D&D of the below-grade part of the facility was initiated in 1987. Between 1987 and 1989, the vacuum system suction pipe and its sand shielding were removed. The next phase involved removing the vacuum chamber and the concrete test cell walls (which contained activation products).
DOE and DHS approved the demolition of 4059 in two Phases: Phase I would be release and demolition of the clean portions of the building and Phase II would be the removal and disposal of the remaining activated concrete in the vaults, pipe chase room and vacuum equipment room. The above grade portion of Building 4059 and the underground non-activated portions of the basement was cleaned, and a final survey was completed in June 1999. In October 1999, Phase I demolition was subjected to verification surveys by the Oak Ridge Institute of Science and Education (ORISE) and the California Department of Health Services (DHS). In October 2000, the EPA and Tetra-Tech performed a document review and validation survey on Phase I. Since all four surveys confirmed that Phase I was suitable for unrectricted use, DOE gave approval to demolish Phase I of the building. Building demolition occurred in 2003-2004. Removal of the remaining activated concrete occurred in the summer of 2004.
Following removal of the radioactive waste, the soil in the building footprint was sampled by Rocketdyne as part of a final status survey in September 2004; and ORISE and DHS then performed verification soil sampling in October 2004. All soil results indicated the land was suitable for release for unrestricted use. The excavation was backfilled and Boeing performed a MARSSIM final status survey of the backfilled area. Boeing's final status survey was documented in May 2006. DHS performed a verification survey in October 2006.
The final demolition, excavation and sampling of 4059 was featured in the December 2004 public meeting, the March 2005 public meeting, and the June 2005 Health Physics Society Conference in Spokane, Washington.
In February 2008, ORISE performed a verification survey of the building footprint confirming that release limits had been satisfied. Once the area was cleared of radiological controls, DTSC and Rocketdyne conducted characterization sampling for RCRA chemical contaminants at the bottom of the excavation. The excavation was backfilled and a MARSSIM final status survey of the backfilled area was performed. ORISE and DHS performed a verification survey in 2006.

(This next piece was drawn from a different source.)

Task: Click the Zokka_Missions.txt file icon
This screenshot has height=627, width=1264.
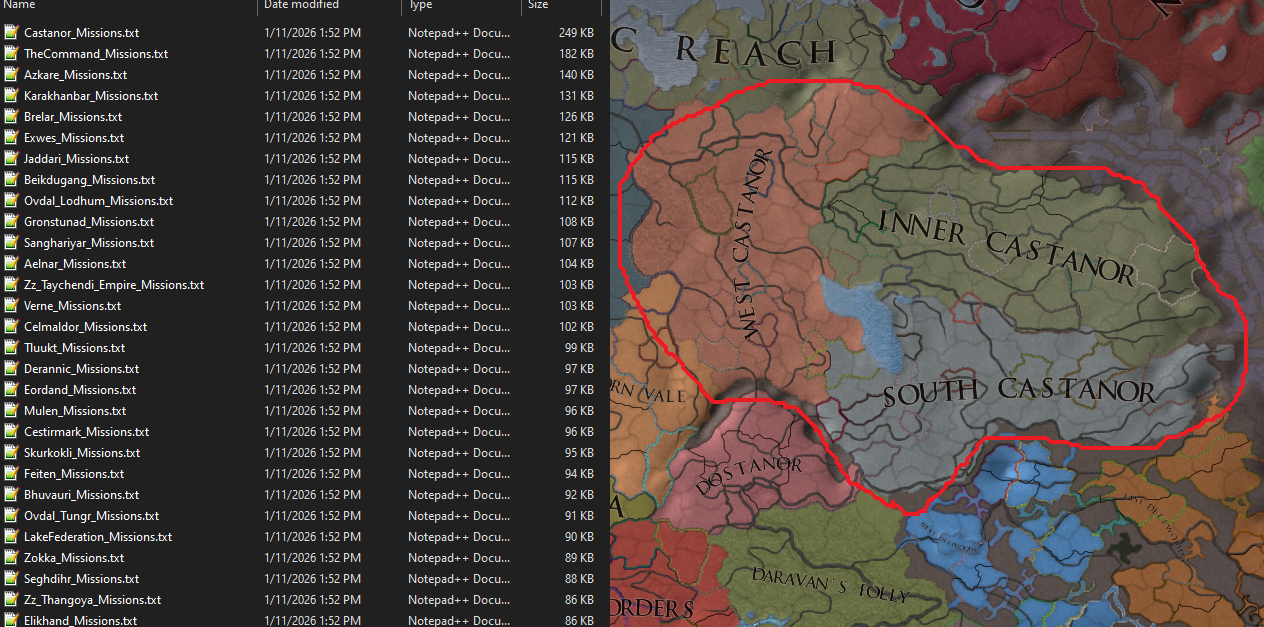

A near-surface groundwater report completed in 2002 identified contamination with organic chemicals. Additional sampling will be completed at the site of the former Building 4059 as part of the RCRA Corrective Action program.
Building 4373 Operations
Building 4373 was used for some of the earliest tests of the SNAP reactor. These tests observed the nature of critical (i.e., non-sustaining) nuclear tests of the SNAP reactor prototype.
In 1962 the SNAP critical tests concluded, and the facility was modified to include a NaK test loop to support the SNAP Experimental Reactor. Additional liquid metal test loop programs carried out here involved rubidium, mercury test loops and potassium.
Building 4373 Cleanup
Following the end of testing, radiation surveys confirmed the building to be free of contamination. No decontamination was necessary. Following an extended period of inactivity, the facility was subjected to a final survey in 1987. The California Department of Health Services released the facility for unrestricted use in May, 1995. The building was demolished in 1999.